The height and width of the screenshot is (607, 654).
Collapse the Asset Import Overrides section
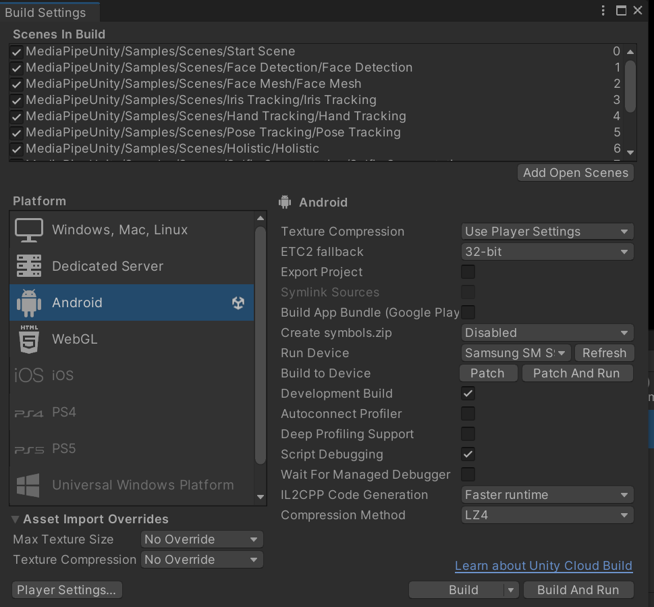point(15,519)
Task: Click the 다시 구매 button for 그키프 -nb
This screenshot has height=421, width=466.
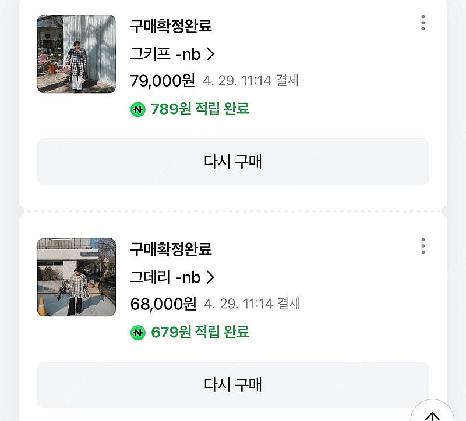Action: tap(233, 161)
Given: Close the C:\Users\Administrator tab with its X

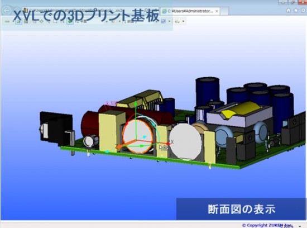Looking at the screenshot, I should pyautogui.click(x=217, y=11).

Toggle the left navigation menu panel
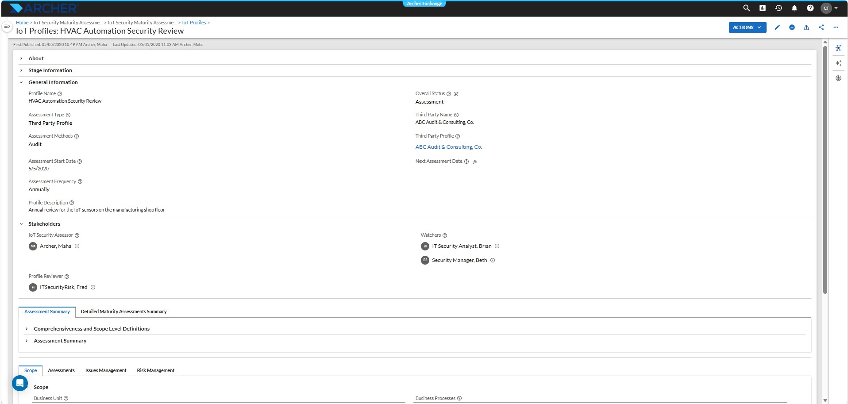7,27
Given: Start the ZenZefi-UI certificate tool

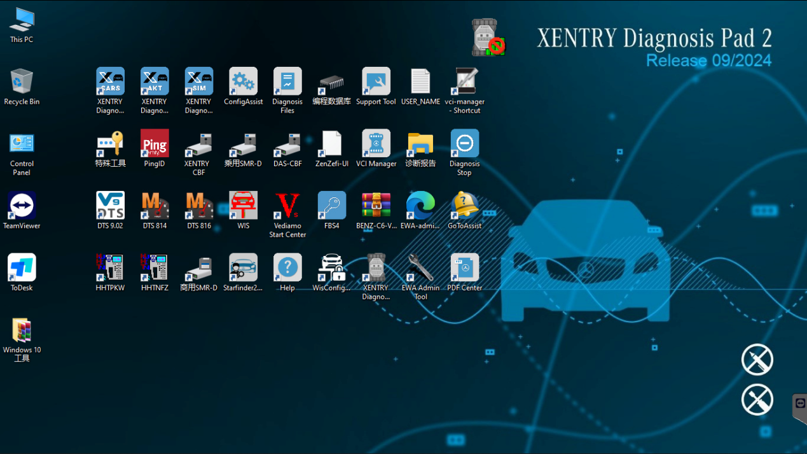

--------

WHAT THE TASK ASKS: Could the lines from the one with "Collapse the Asset Import Overrides section" through the last line of the material above be written out exactly, both included, with pictures left out?

YOUR RESPONSE:
Collapse the Asset Import Overrides section
point(15,519)
Task: Click the 다시 구매 button for 그키프 -nb
This screenshot has height=421, width=466.
Action: tap(233, 161)
Given: Close the C:\Users\Administrator tab with its X

Looking at the screenshot, I should pyautogui.click(x=217, y=11).

Toggle the left navigation menu panel
7,27
Given: Start the ZenZefi-UI certificate tool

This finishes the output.